Tre principali gruppi di sintomi
Data l'ampia gamma di sintomi, il COVID lungo rappresenta probabilmente un gruppo di condizioni, scrivono gli autori.
Gli autori hanno individuato tre gruppi principali. Il più grande, con circa l'80% delle persone con COVID lunga nello studio, ha affrontato un ampio spettro di sintomi, che vanno dall'affaticamento, al mal di testa, al dolore. Il secondo gruppo più numeroso (15%) presentava soprattutto sintomi legati alla salute mentale e alle capacità di pensiero, tra cui depressione, ansia, nebbia cerebrale e insonnia. Il gruppo più piccolo (5%) presentava principalmente sintomi respiratori come mancanza di respiro, tosse e respiro sibilante.

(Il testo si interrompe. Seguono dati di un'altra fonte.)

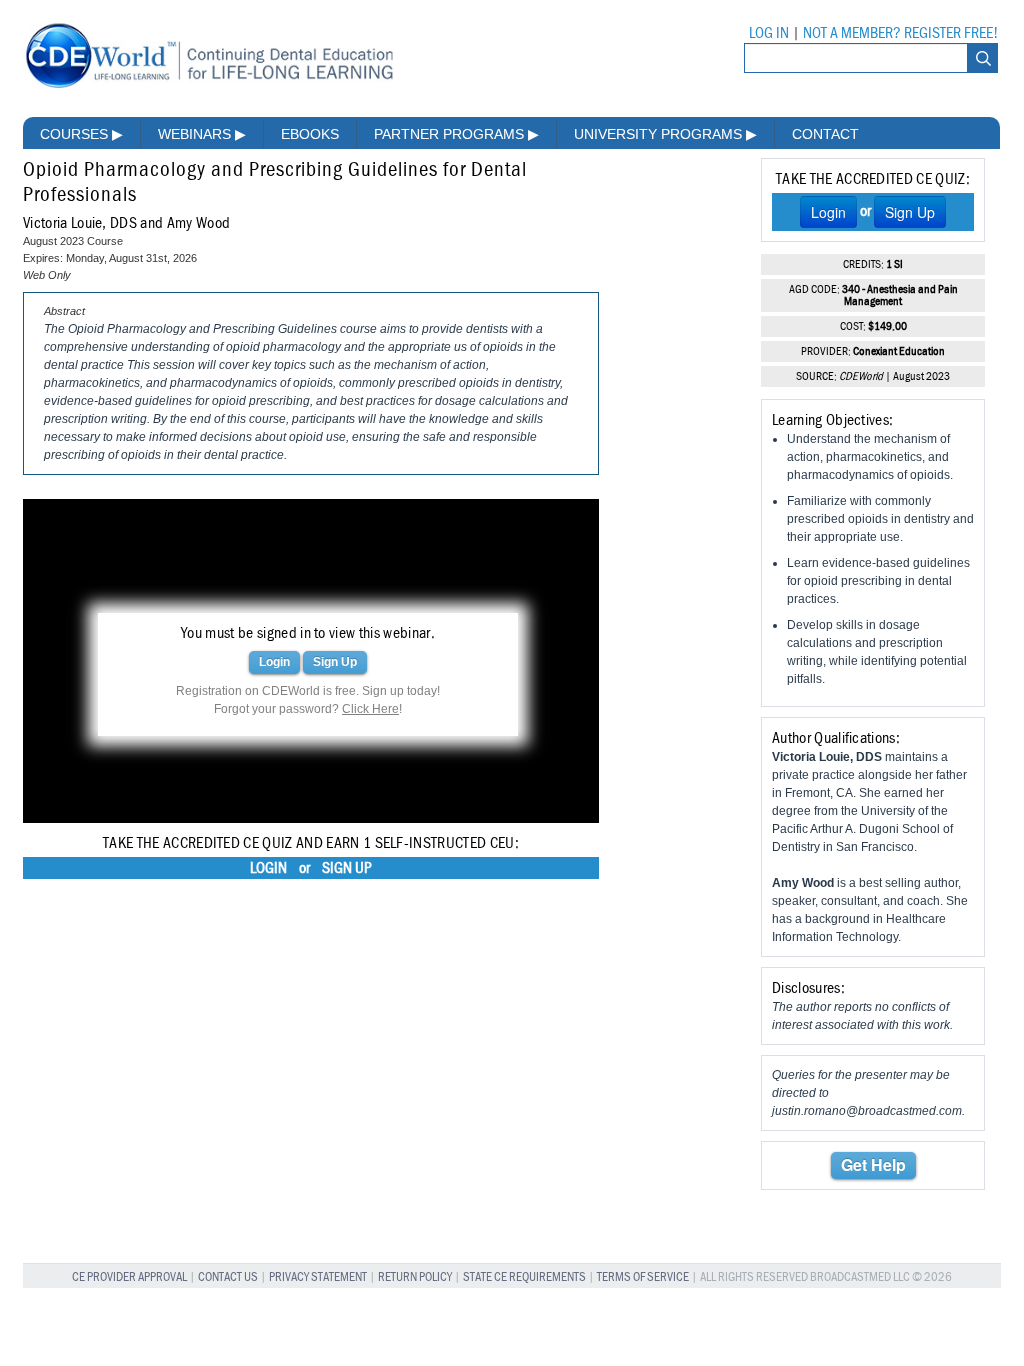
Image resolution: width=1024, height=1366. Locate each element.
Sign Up (335, 662)
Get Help (873, 1164)
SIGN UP (347, 868)
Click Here (370, 709)
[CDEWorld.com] (209, 87)
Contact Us (228, 1277)
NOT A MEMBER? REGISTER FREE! (900, 33)
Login (274, 662)
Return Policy (415, 1277)
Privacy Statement (318, 1277)
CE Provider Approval (129, 1277)
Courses (81, 134)
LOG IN (769, 33)
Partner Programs (456, 134)
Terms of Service (643, 1277)
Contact (825, 134)
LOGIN (268, 868)
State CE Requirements (524, 1277)
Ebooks (310, 134)
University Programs (665, 134)
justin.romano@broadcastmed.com (867, 1111)
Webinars (202, 134)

Mettere i sintomi in gruppi sarà importante per iniziare a capire cosa porta a una lunga COVID, afferma Farha Ikramuddin, medico, fisiatra e specialista in riabilitazione presso la University of Minnesota Medical School di Minneapolis.

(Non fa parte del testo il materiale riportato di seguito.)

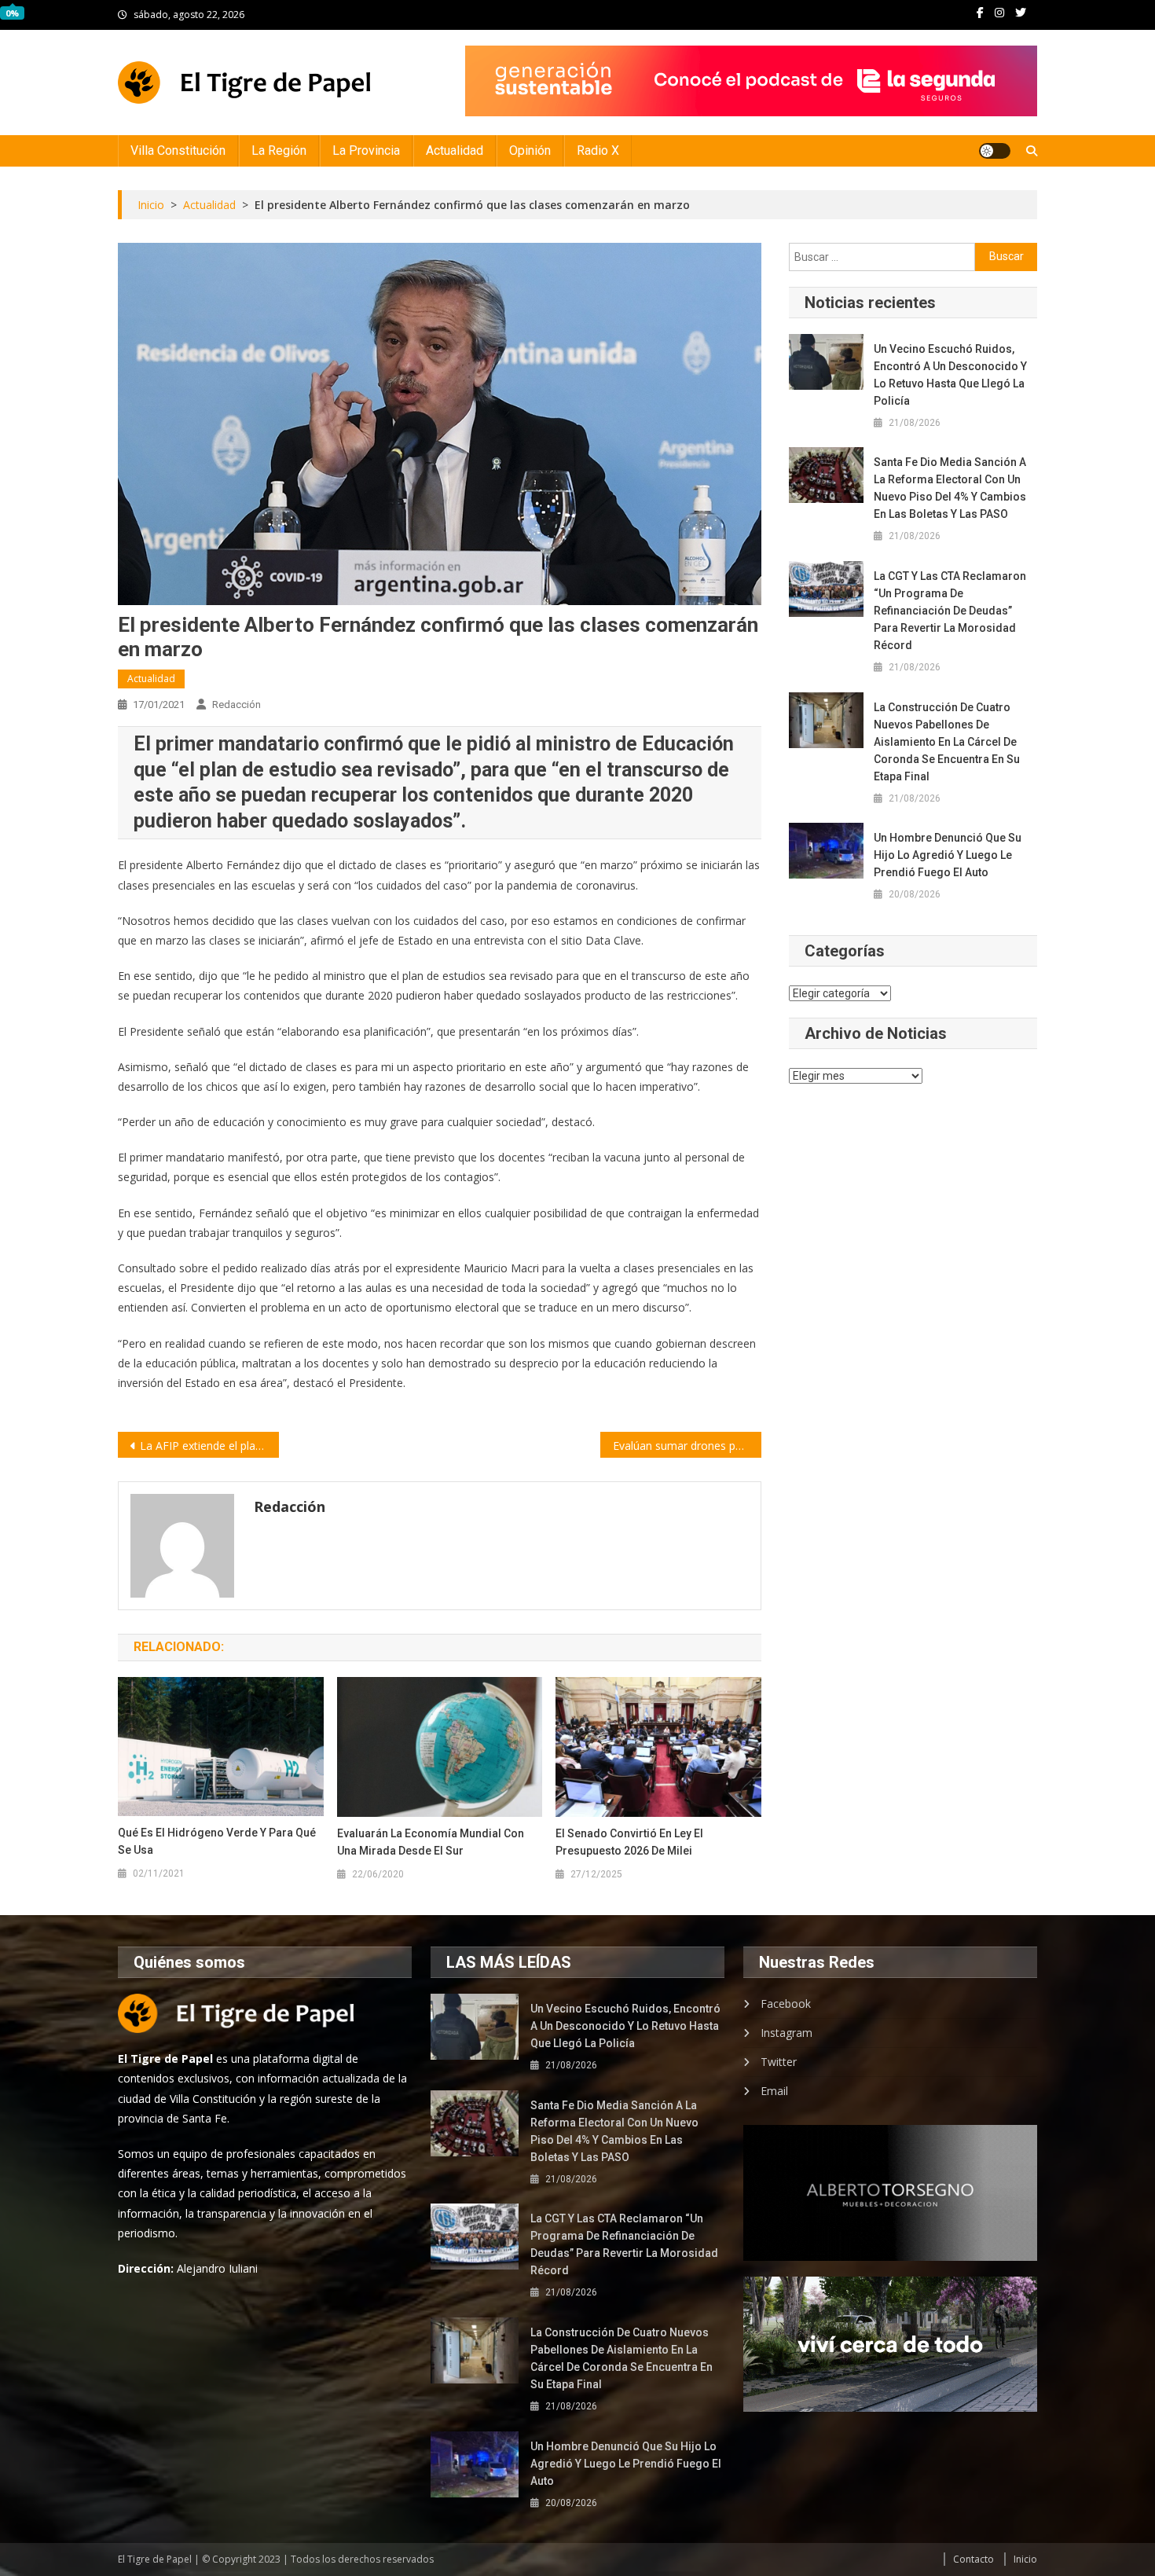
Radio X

Afferma che, sebbene i sintomi elencati in questo lavoro siano nuovi nella ricerca pubblicata, lei li ha sicuramente riscontrati nel tempo nella sua clinica per la COVID lunga. (Inoltre, i ricercatori hanno utilizzato solo i dati codificati dell'assistenza sanitaria, per cui hanno potuto scoprire solo pochi sintomi).

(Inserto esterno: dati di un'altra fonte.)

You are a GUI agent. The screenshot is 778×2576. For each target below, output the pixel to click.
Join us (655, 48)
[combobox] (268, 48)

Ikramuddin afferma che un punto di forza del lavoro è la sua ampiezza, ma avverte anche che è difficile determinare se i membri del gruppo di confronto non avessero davvero un'infezione da COVID quando le informazioni sono prese dalle loro cartelle cliniche. Spesso le persone fanno il test a casa o pensano di avere la COVID e non lo fanno, e quindi le informazioni non verrebbero registrate.
Anche la valutazione di pazienti non ospedalizzati è importante, afferma l'esperta, poiché gran parte della ricerca sulla COVID di lunga durata è stata condotta su pazienti ospedalizzati, per cui si sa poco dei sintomi di coloro che hanno infezioni più lievi.
"I pazienti che sono stati ricoverati in ospedale e che hanno avuto una lunga COVID appaiono molto diversi dai pazienti che non sono stati ricoverati", afferma Ikramuddin.
Un messaggio chiaro che emerge dal lavoro è che l'ascolto e le domande approfondite sui sintomi sono importanti per i pazienti che hanno avuto una COVID.
"La consulenza è diventata molto importante anche per i nostri pazienti durante la pandemia", afferma.
Sarà inoltre importante condurre studi sul ritorno al lavoro per i pazienti con COVID di lunga durata, per vedere quanti sono in grado di tornare e a quale livello, afferma Ikramuddin.